Calculate the second-order derivative.

210 Views Asked by At

Let $x \in \mathbb{R}^m$ be our variable. I would like to know what is:

$$ \frac{\partial^2 \text{Tr}\big((A+B^\text{T}\textbf{diag}(x)B)^{-1}\big)}{\partial x_i \partial x_j}. $$ $A \in \mathbb{R}^{n\times n}$, $B \in \mathbb{R}^{m\times n} $ and $(A+B^\text{T}\textbf{diag}(x)B)$ is invertible.

The $\textbf{diag}$ operator on a matrix results in a vector of diagonal elements and $\textbf{diag}$ on a vector results in a matrix with diagonal elements on the main diagonal and zero elsewhere.

Hint: via matrixcookbook, I figured out that: $$ \frac{\partial \text{Tr}\big((A+B^\text{T}\textbf{diag}(x)B)^{-1}\big)}{\partial x} = \textbf{diag}(B(A+B^\text{T}\textbf{diag}(x)B)^{-2}B^{\text{T}}) $$

2

There are 2 best solutions below

1
On BEST ANSWER

Let $$\eqalign{ X &= {\rm Diag}(x) \cr U &= A + B^TXB \cr }$$ Write the function in terms of these variables and find its gradient $$\eqalign{ f &= {\rm tr}(U^{-1}) \cr\cr df &= -U^{-2}:dU \cr &= -U^{-2}:(B^TdXB) \cr &= -BU^{-2}B^T:dX \cr &= -BU^{-2}B^T:{\rm Diag}(dx) \cr &= -{\rm diag}(BU^{-2}B^T)^T\,dx \cr\cr g &= \frac{\partial f}{\partial x} = -{\rm diag}(BU^{-2}B^T) \cr }$$ which confirms the result from the Cookbook.

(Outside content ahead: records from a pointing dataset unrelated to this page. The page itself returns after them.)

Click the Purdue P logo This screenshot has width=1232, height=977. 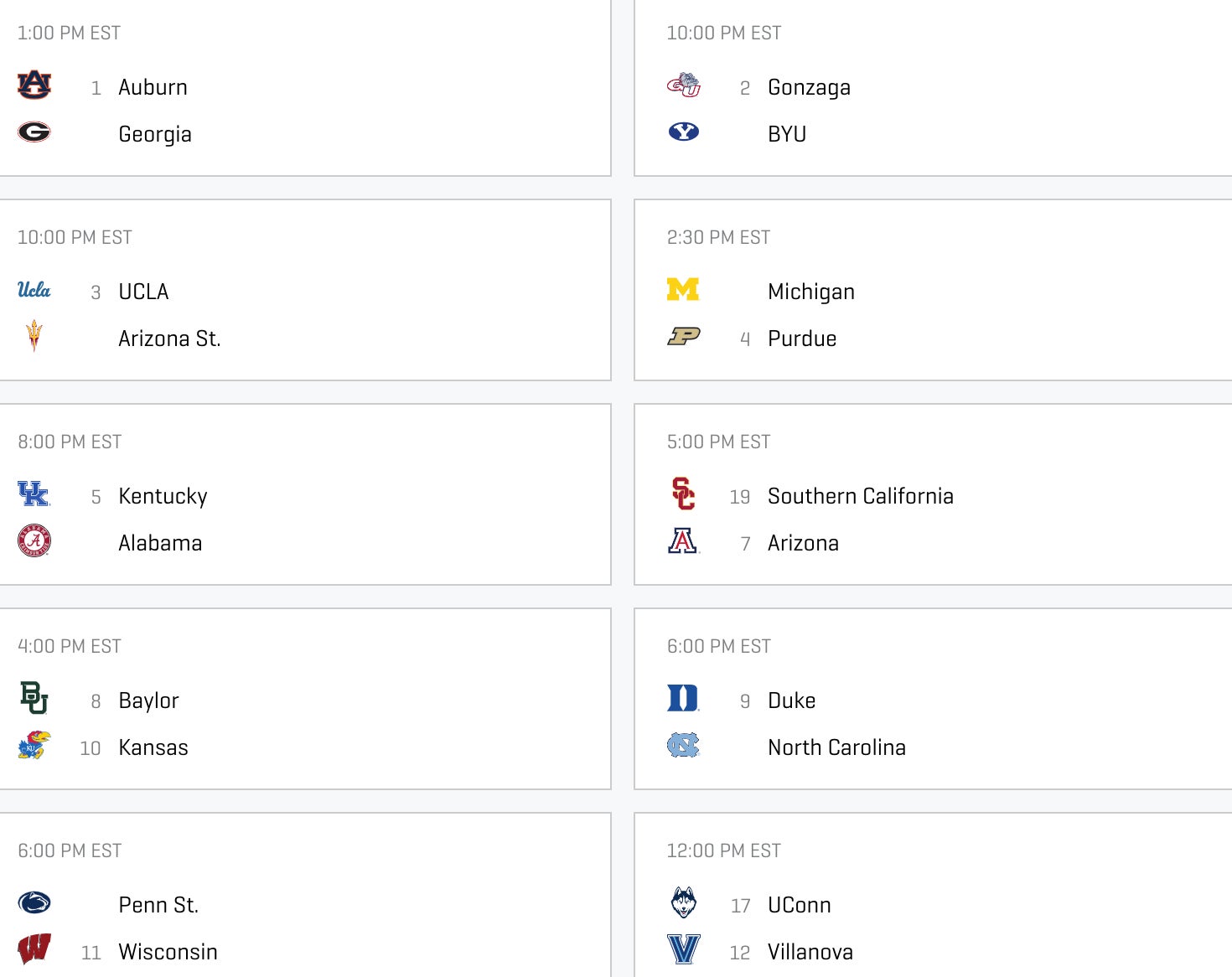click(684, 336)
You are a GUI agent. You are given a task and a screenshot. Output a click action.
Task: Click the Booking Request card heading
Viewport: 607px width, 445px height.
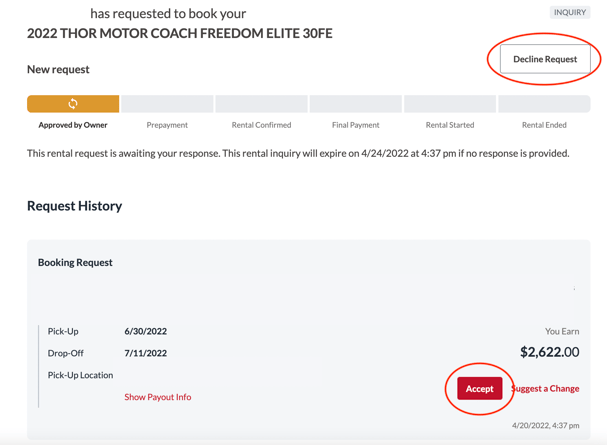pos(75,262)
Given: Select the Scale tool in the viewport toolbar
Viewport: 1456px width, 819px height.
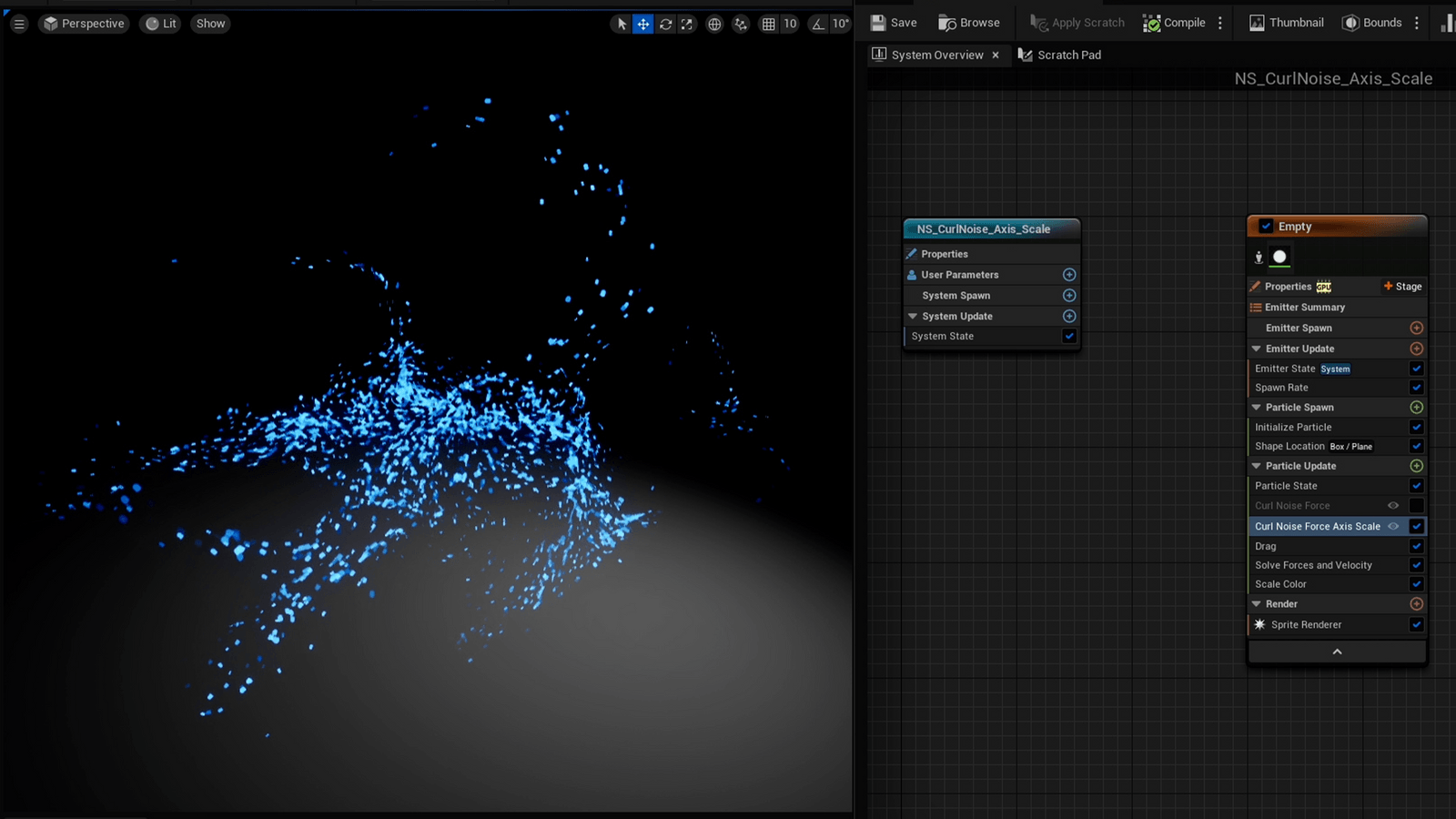Looking at the screenshot, I should (x=686, y=24).
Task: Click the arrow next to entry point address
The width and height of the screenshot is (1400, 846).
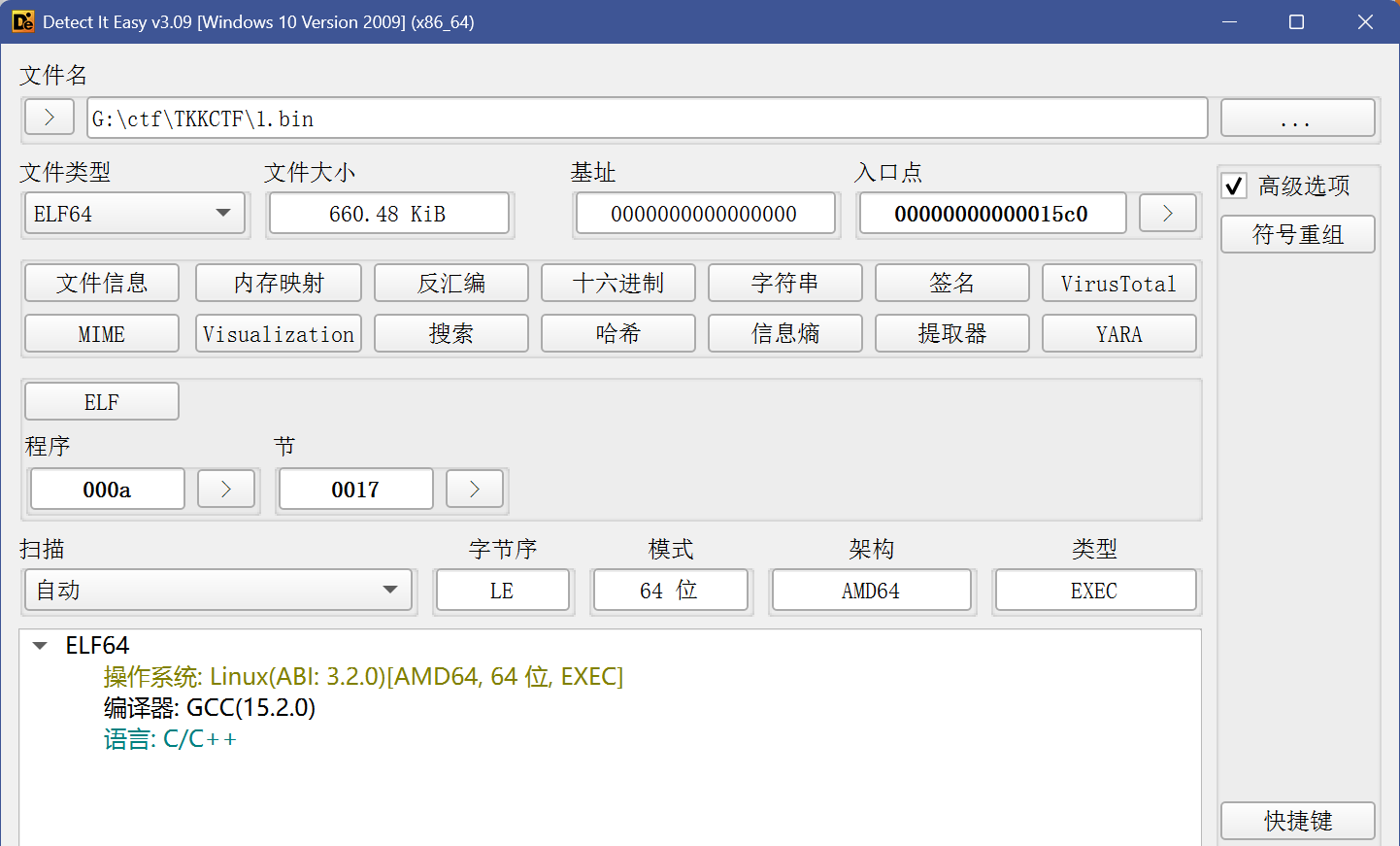Action: [x=1167, y=214]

Next, find the gradient of $g$ $$\eqalign{ dg &= {\rm diag}\Big(B\big\{U^{-2}(dU)U^{-1}+U^{-1}(dU)U^{-2}\big\}B^T\Big) \cr &= {\rm diag}\Big(BU^{-2}(B^TdXB)U^{-1}B^T\Big) + {\rm diag}\Big(BU^{-1}(B^TdXB)U^{-2}B^T\Big) \cr\cr }$$ Now we need this Hadamard product trick $${\rm diag}(AXB) = (B^T\circ A)\,x$$ to eliminate the diag() operators $$\eqalign{ dg &= \Big[(BU^{-1}B^T)^T\circ(BU^{-2}B^T) + (BU^{-2}B^T)^T\circ(BU^{-1}B^T)\Big]\,dx \cr\cr H &= \frac{\partial g}{\partial x} = (BU^{-T}B^T)\circ(BU^{-2}B^T) + (BU^{-2T}B^T)\circ(BU^{-1}B^T) \cr\cr }$$ This result is the Hessian of the function which you asked about.

A nice way to summarize these results is $$\eqalign{ F &= BU^{-1}B^T \cr G &= BU^{-2}B^T \cr H &= F^T\circ G + G^T\circ F\cr g &= -{\rm diag}(G) \cr }$$

1
On

Let $l:x\rightarrow U=A+B^Tdiag(x)B, f=U\rightarrow tr(U^{-1}),g=f\circ l:x\rightarrow f(U)$ and $L_i$ be the $i^{th}$ row of $B$.

Since $l$ is an affine function, $Dl:h\in \mathbb{R}^m\rightarrow B^Tdiag(h)B$ and $D^2g_x(h,k)=D^2f_U(Dl(h),Dl(k))$. Moreover$Dl(e_i)=L_i^TL_i$ where $(e_i)_i$ is the canonical basis of $\mathbb{R}^m$. Note that $\dfrac{\partial^2 g}{\partial x_i\partial x_j}(x)=D^2g_x(e_i,e_j)=D^2f_U(Dl(e_i),Dl(e_j))=D^2f_U(H,K)$ where $H=L_i^TL_i,K=L_j^TL_j\in M_{n}$.

Here $Df_U(H)=-tr(U^{-1}HU^{-1})=-tr(U^{-2}H)$ and $D^2f_U(H,K)=tr(U^{-2}KU^{-1}H+U^{-1}KU^{-2}H)$.

Conclusion. $\dfrac{\partial^2 g}{\partial x_i\partial x_j}(x)=D^2g_x(e_i,e_j)=tr(U^{-2}L_j^TL_jU^{-1}L_i^TL_i+U^{-1}L_j^TL_jU^{-2}L_i^TL_i)$.